Service invocation optimization techniques

Published in

The Hotels.com Technology Blog

9 min readApr 15, 2019

Development teams working in a microservice architecture face a tricky problem: improving performance but also integrating with more and more services. Let’s explore some solutions for optimizing service invocations at the backend side.

Background

Few years back we were working only with few service calls per page request and those were shallow invocation chains as well. Now, we might need to invoke 10+ services per a single page request and some of those have really deep call chains with varying response times. Page performance matters more than ever yet it is getting harder and harder to maintain a consistent response time with that many dependencies.

Also, while most services perform well under the 95th percentile (p95), some of them struggle to keep an acceptable response time above p99. The effect of these spikes multiply with the number of calls so it will affect much lower percentiles at aggregation points.

What can we do?

In general caching can help. However, with a cold cache or expired/evicted entry we will face the original problem. Also, several requests can hit this missing entry at once and will end up with multiple downstream calls for the same element.

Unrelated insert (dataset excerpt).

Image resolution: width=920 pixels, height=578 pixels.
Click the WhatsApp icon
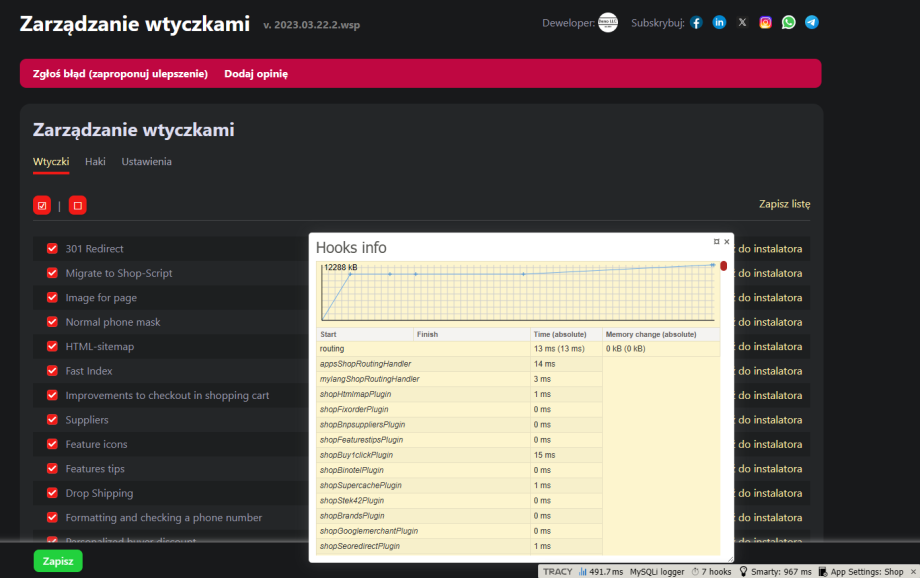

Blocking is also a problem we should address with async/reactive execution flows. I/O should be non-blocking and we should defer execution where we can.

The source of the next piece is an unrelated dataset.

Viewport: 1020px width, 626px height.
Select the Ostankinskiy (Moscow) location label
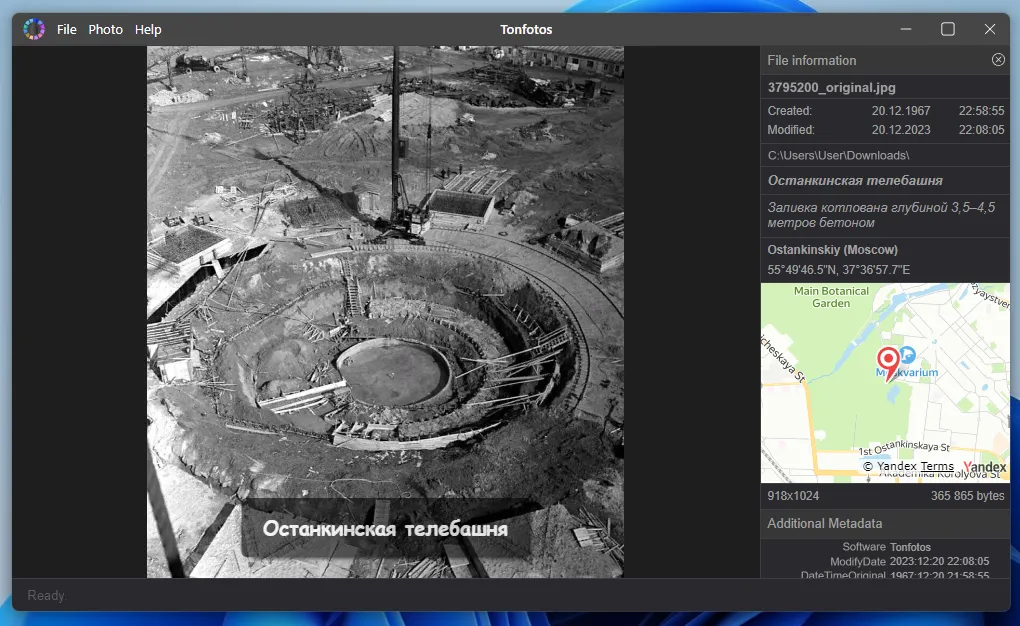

We should also prefer shared remote caches to enable scaling out but that also introduces another layer of flaky remote call.

Let’s address these problems one by one with different techniques.

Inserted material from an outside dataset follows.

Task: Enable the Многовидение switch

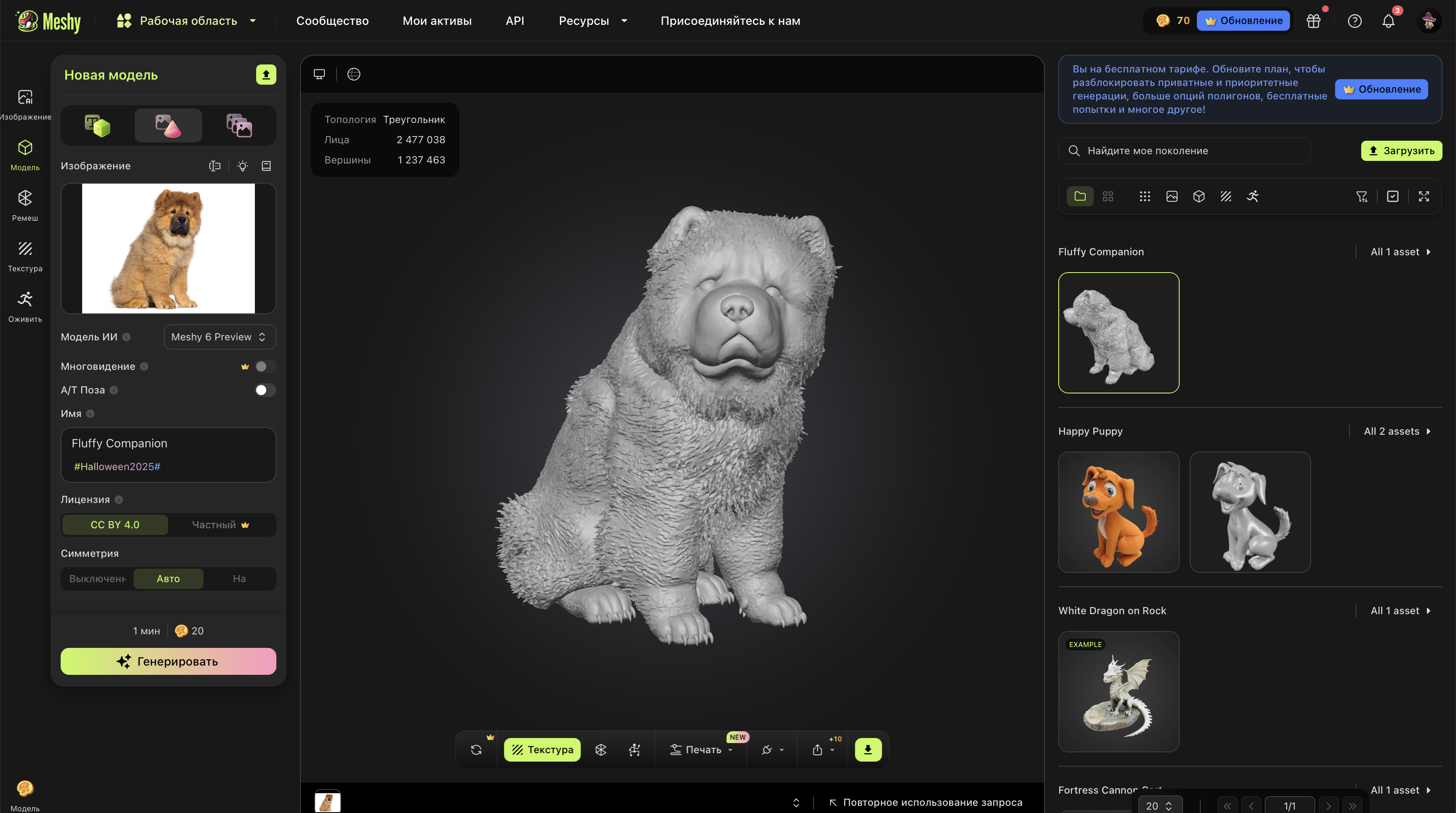Action: point(265,366)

The sequence-diagrams use the following notation:
–> means a synchronous call
-x-> means an asynchronous/reactive call

Async service invocation with double timeout

Caching can happen at multiple service layers. These caches usually need warm-up. Also, the response times heavily depend on whether the values are coming from cache or not. Sometimes, response times are just unacceptable (1+ seconds) yet we would like to have them both cached for next time and return them if they arrive in time.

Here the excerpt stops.